Full Research Summary
Breast cancer metastasis remains one of the greatest clinical challenges in breast cancer. Thus, identification of new therapeutic agents that are effective in inhibiting the development of metastasis is critical.
Dr. Benezra's laboratory is studying a class of proteins called Inhibitor of DNA (ID) binding proteins as potential therapeutic targets to prevent metastasis. ID proteins are overexpressed in primary and metastatic breast tumors, and importantly, knocking out these proteins using genetic tools leads to a near complete inhibition of metastasis in experimental models.
Dr. Benezra's team identified an agent called AGX-51 that reduces the levels of Id1 and Id3, leading to a decrease in lung metastases. When combined with the commonly used chemotherapy drug Taxol, AGX-51 further reduces lung metastases in a model of aggressive breast cancer.
In the past year, his team reported that anti-cancer action of AGX-51 is caused by the production of high energy oxygen radicals. They also determined that it can be formulated to be delivered in a novel carrier called a nanoparticle which enhances the efficacy of the drug.
In the coming year, they will continue these studies to better understand the mechanism of AGX-51 activity and explore mechanisms of resistance to the therapy.
The results of these studies will provide insights into the mechanism of AGX51 activity and its potential translation into the clinic.
Robert Benezra, PhD, is a Member at Memorial Sloan Kettering Cancer in the Department of Cell Biology and a Professor of Biology at Cornell Graduate School of Medical Sciences in New York City. As a postdoctoral fellow he identified the Id proteins as dominant negative regulators of the helix-loop-helix protein family and has since gone on to identify these proteins as key regulators of tumor growth, angiogenesis and metastasis.
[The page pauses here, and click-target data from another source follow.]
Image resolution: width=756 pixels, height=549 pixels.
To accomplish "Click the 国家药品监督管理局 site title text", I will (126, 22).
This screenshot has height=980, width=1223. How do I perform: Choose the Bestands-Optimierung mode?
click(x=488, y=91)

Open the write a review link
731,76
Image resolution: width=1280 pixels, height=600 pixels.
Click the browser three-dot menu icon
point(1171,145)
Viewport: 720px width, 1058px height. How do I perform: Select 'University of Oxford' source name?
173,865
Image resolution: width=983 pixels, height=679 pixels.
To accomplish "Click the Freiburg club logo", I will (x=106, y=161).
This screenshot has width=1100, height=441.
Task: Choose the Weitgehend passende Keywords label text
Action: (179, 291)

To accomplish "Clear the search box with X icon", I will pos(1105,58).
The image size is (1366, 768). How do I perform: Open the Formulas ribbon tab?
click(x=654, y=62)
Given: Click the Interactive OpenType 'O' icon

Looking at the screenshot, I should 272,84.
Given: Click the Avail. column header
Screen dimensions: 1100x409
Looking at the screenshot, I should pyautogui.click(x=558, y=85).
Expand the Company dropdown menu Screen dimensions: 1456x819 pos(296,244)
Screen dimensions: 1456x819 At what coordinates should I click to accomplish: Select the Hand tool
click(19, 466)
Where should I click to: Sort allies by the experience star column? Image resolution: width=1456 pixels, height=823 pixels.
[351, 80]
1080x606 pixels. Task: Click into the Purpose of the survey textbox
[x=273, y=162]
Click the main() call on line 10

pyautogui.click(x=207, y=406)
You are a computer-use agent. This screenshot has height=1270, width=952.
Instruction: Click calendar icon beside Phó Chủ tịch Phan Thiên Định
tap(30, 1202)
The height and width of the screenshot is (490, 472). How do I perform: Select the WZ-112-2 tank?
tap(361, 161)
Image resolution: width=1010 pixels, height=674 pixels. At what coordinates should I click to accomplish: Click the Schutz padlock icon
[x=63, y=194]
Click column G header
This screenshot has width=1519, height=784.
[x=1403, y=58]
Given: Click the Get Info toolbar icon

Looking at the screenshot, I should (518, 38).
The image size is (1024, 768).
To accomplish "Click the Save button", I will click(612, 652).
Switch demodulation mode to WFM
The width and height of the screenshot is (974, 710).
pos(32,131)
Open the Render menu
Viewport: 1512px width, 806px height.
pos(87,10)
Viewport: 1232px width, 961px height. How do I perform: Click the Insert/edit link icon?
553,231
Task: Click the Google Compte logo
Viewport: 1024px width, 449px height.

In addition, while at Sloan Kettering, Benezra and his colleagues identified the first human mitotic checkpoint gene, hsMad2, and demonstrated that its deregulation leads to chromosome instability, tumor progression and drug resistance. His program continues to focus on the molecular basis of tumor angiogenesis, tumor instability and metastasis. His current project supported by BCRF is to characterize and exploit a subset of patients' own white blood cells, called neutrophils, that act to inhibit early spread of breast cancer cells to distant organs.